=== Material shown ===

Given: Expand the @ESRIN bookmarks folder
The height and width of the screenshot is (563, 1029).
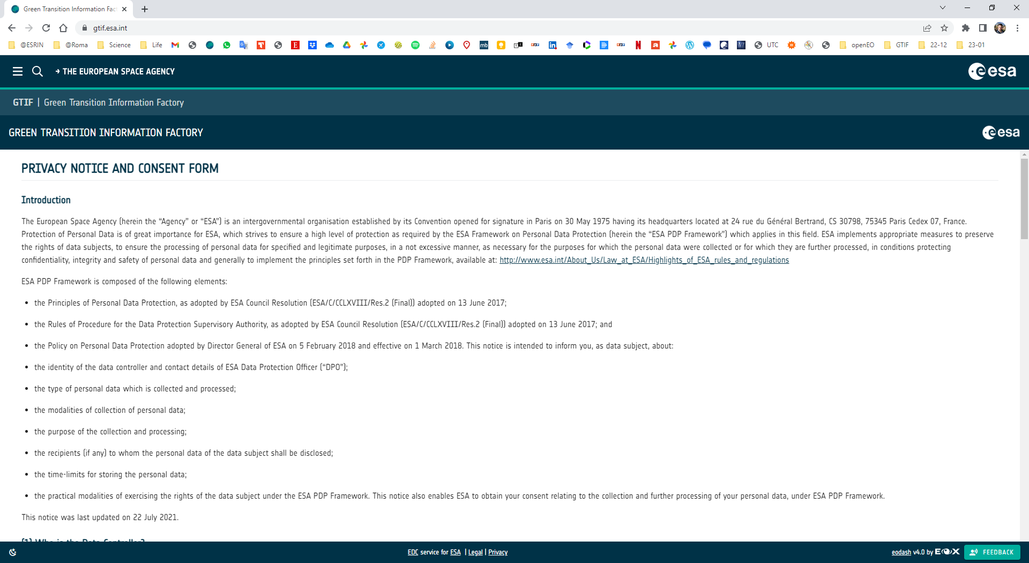Looking at the screenshot, I should click(28, 45).
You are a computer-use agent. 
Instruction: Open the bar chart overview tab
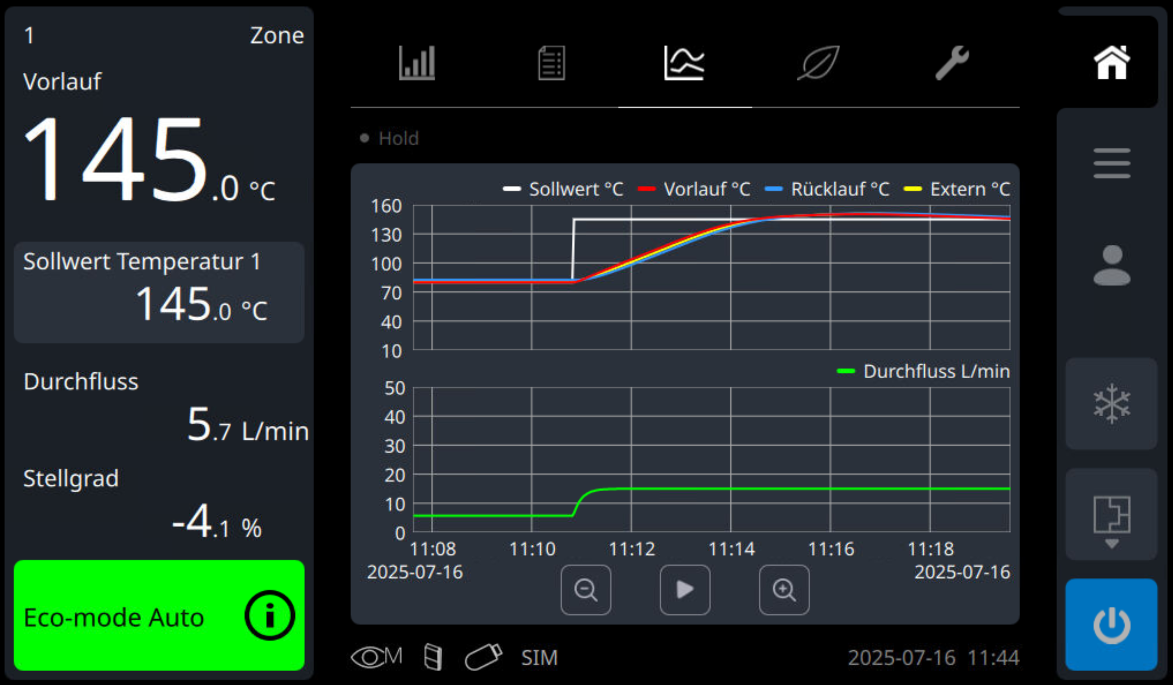pyautogui.click(x=417, y=63)
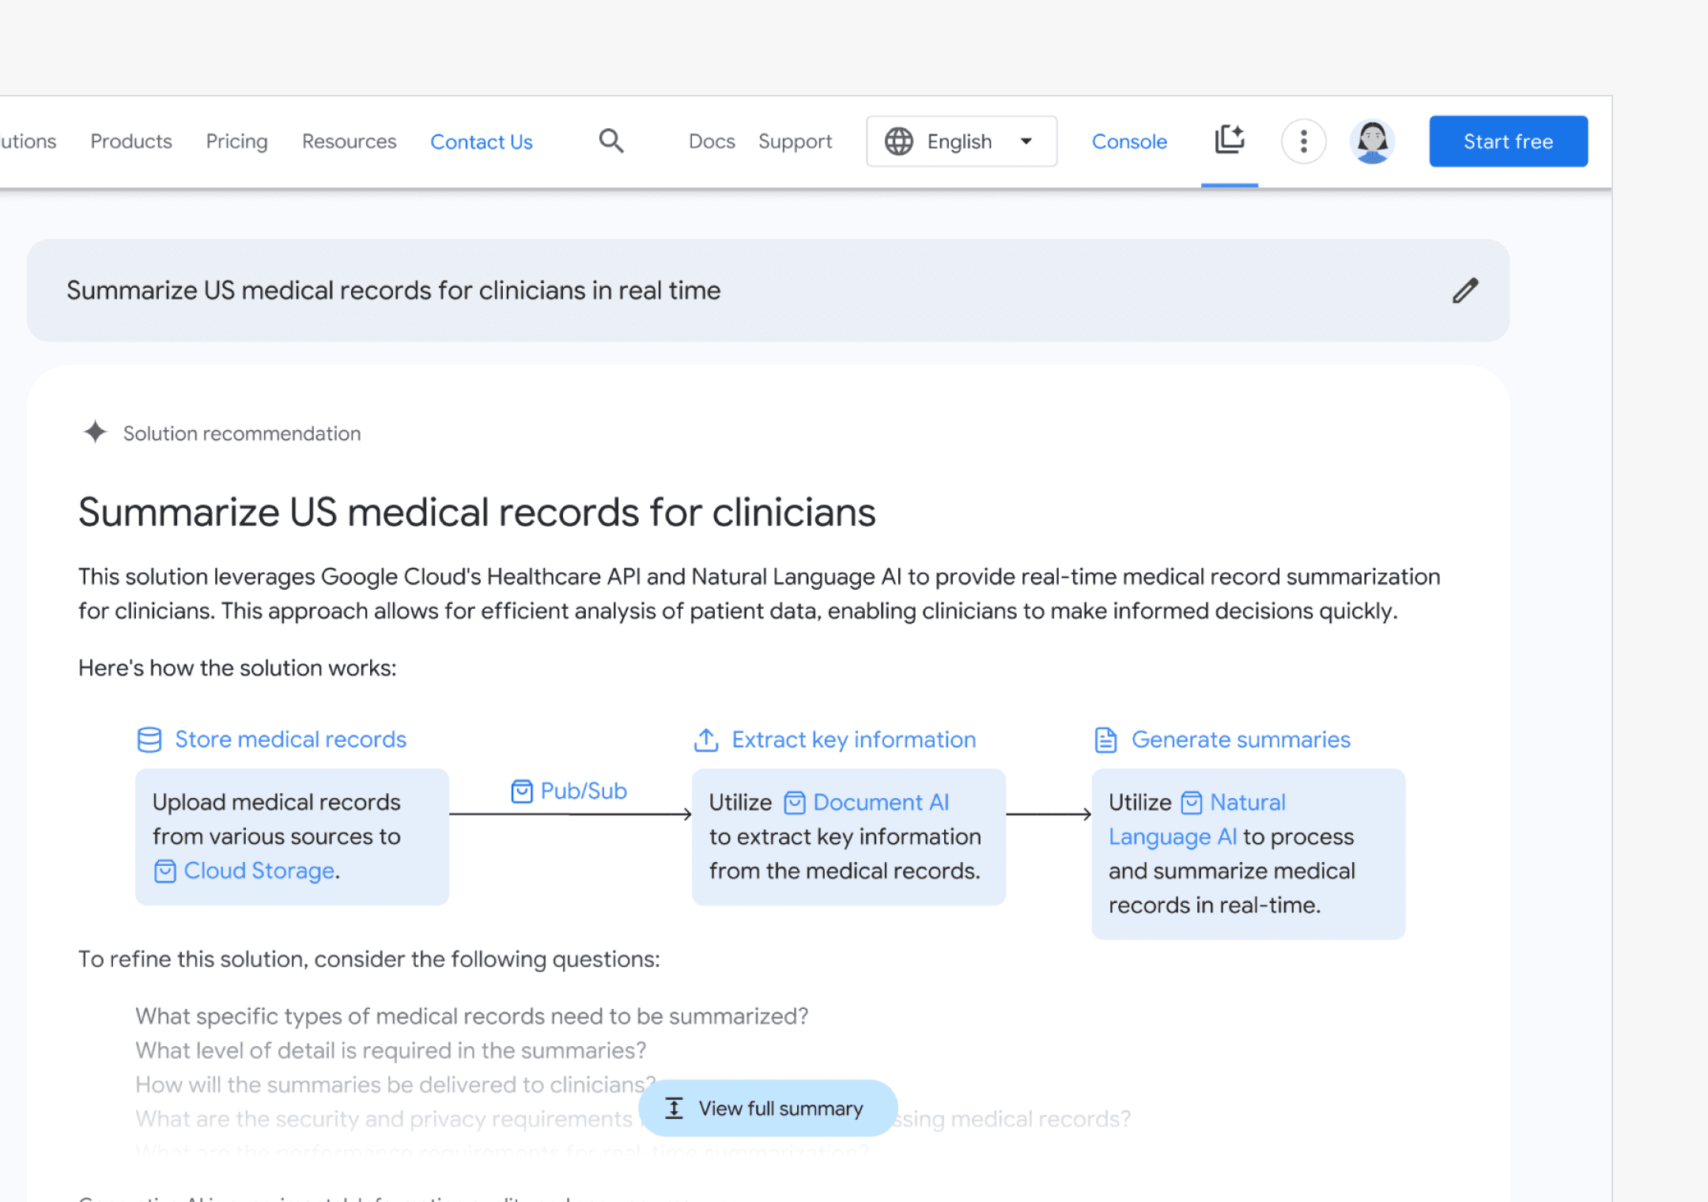
Task: Click the Start free button
Action: [x=1507, y=142]
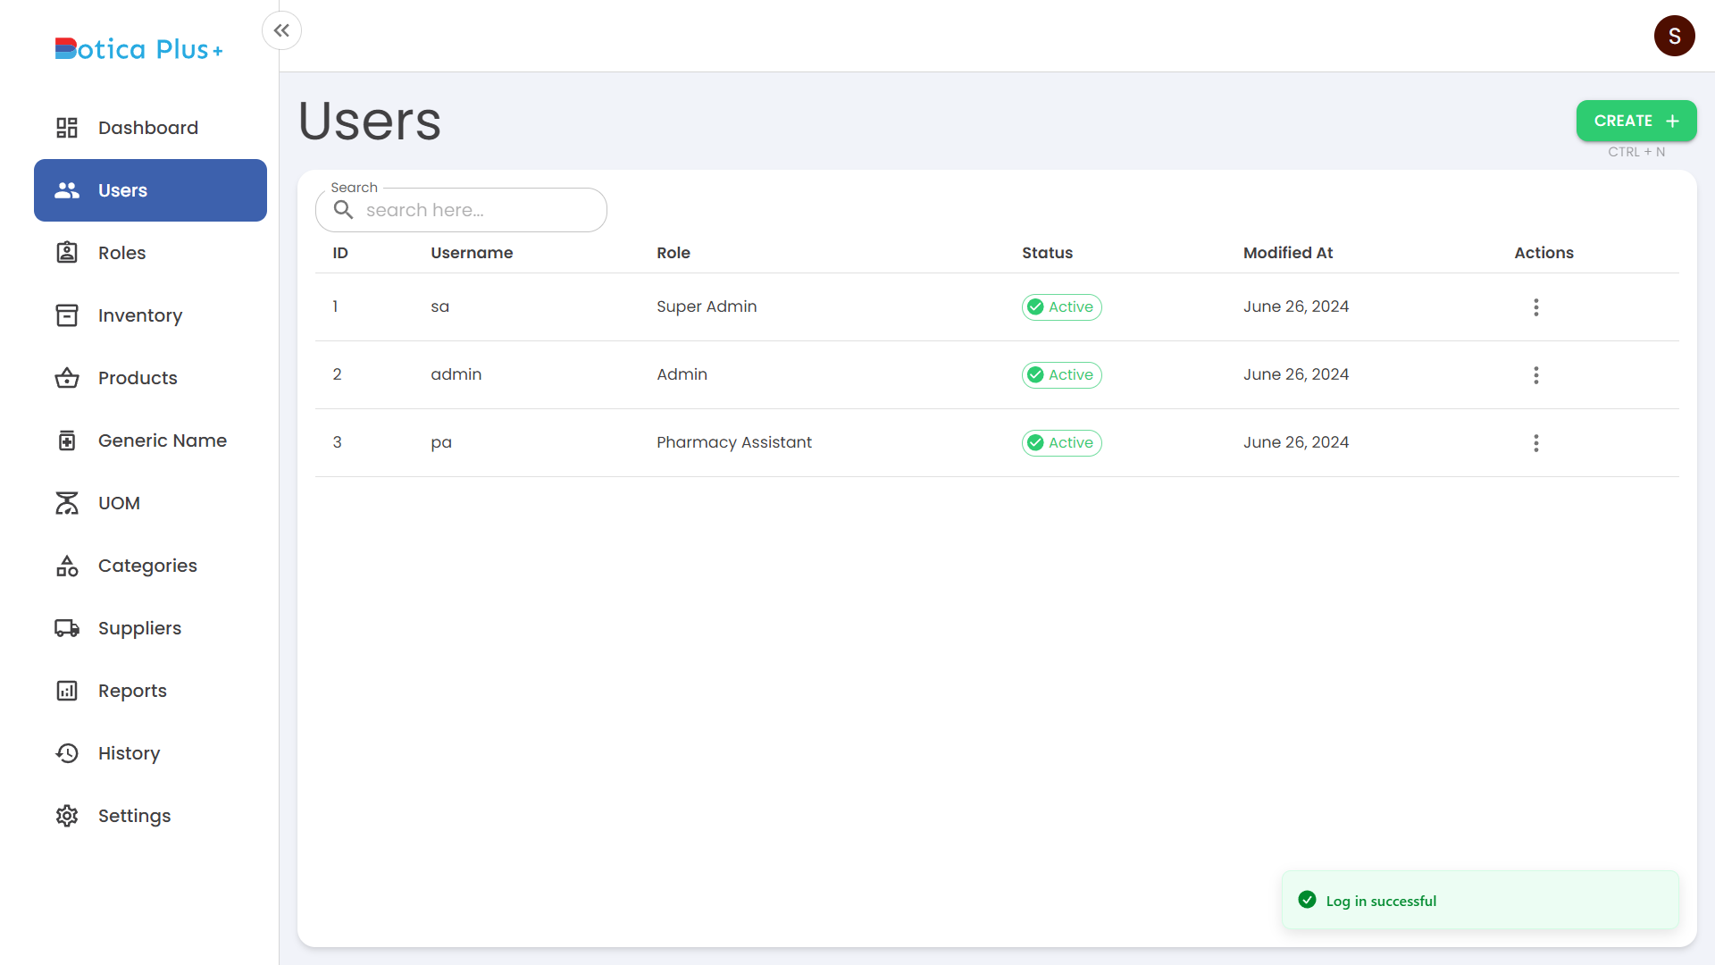Click the Dashboard grid icon

click(x=67, y=128)
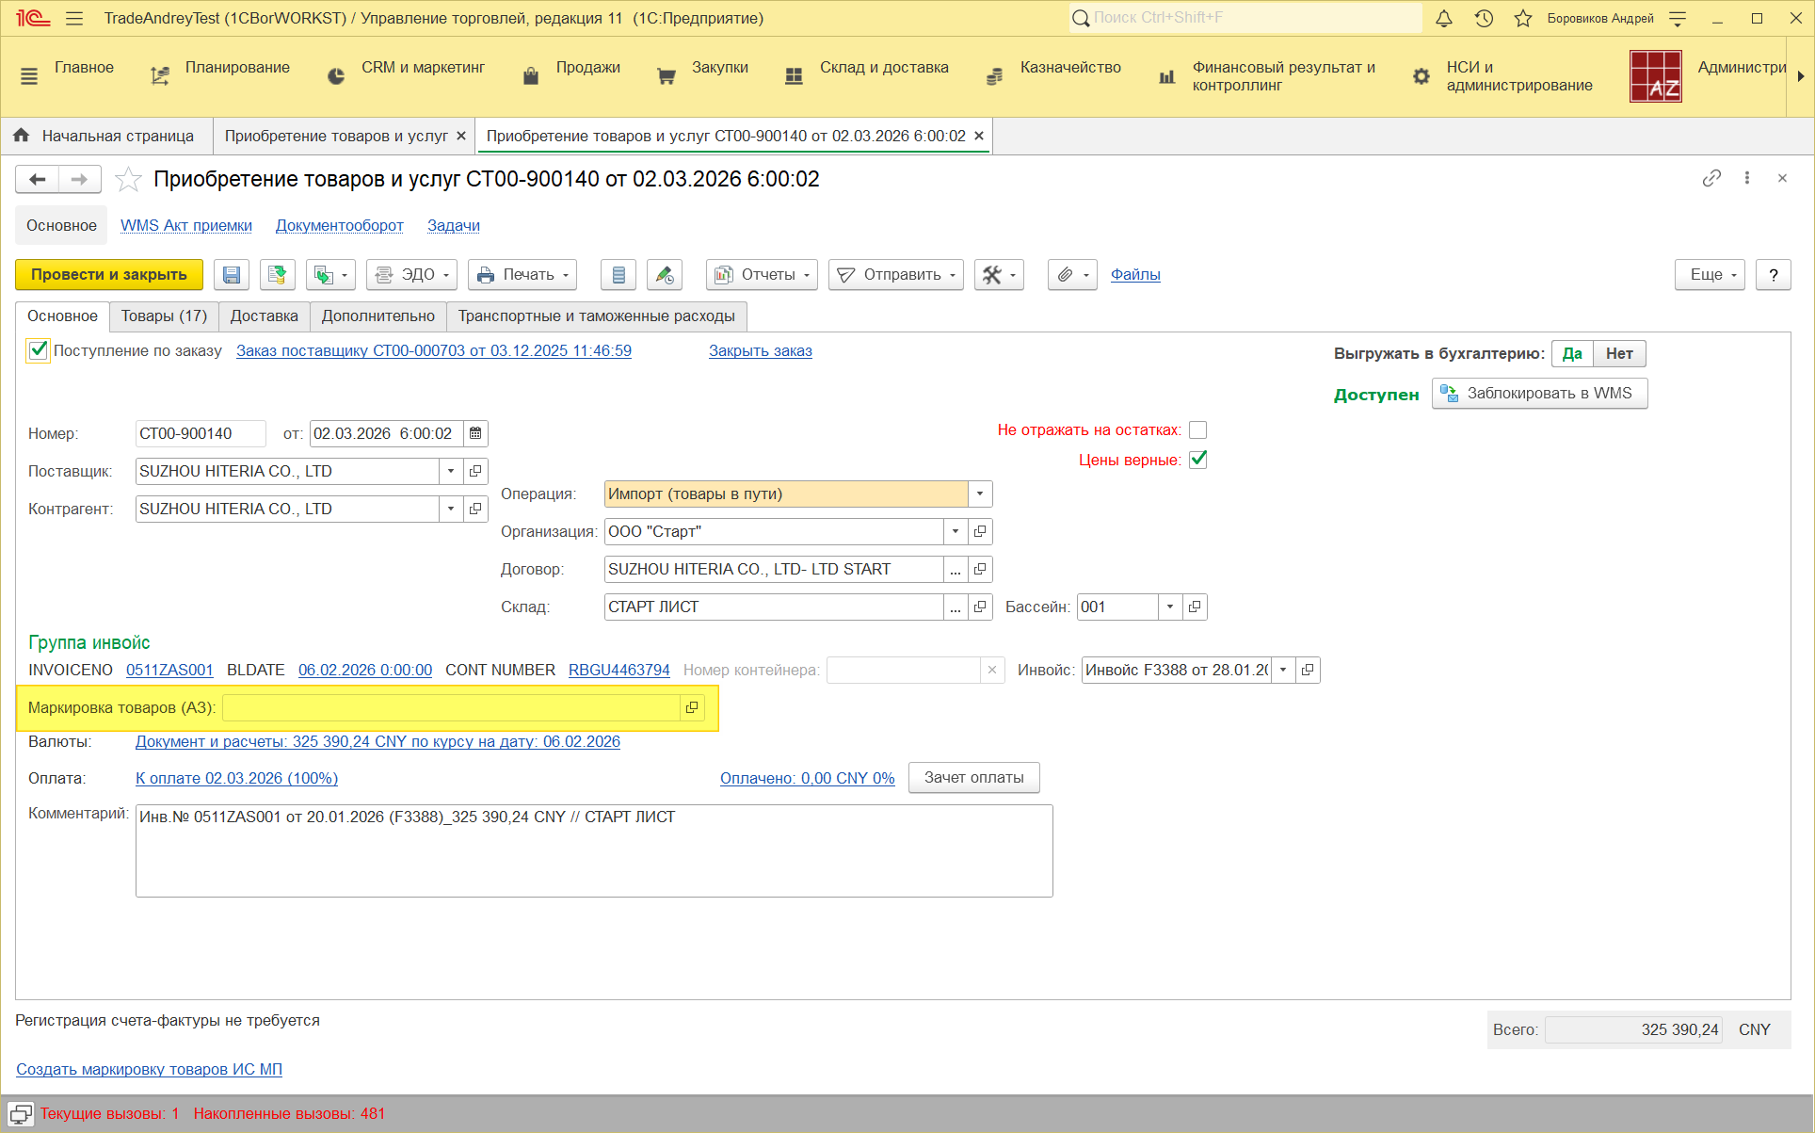The image size is (1815, 1133).
Task: Open the notifications bell icon
Action: 1444,18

===

- About this task:
Your answer must be an exact reproduction of all entries, containing no pictures.

- Exercise response:
Given: Expand the @ESRIN bookmarks folder
The height and width of the screenshot is (563, 1029).
Looking at the screenshot, I should click(28, 45).
You are a computer-use agent. 
Instruction: Open the bar chart overview tab
pyautogui.click(x=417, y=63)
Task: Click the Start free button
Action: [x=1507, y=142]
Click the Dashboard grid icon

click(x=67, y=128)
The image size is (1815, 1133).
Task: Open the notifications bell icon
Action: 1444,18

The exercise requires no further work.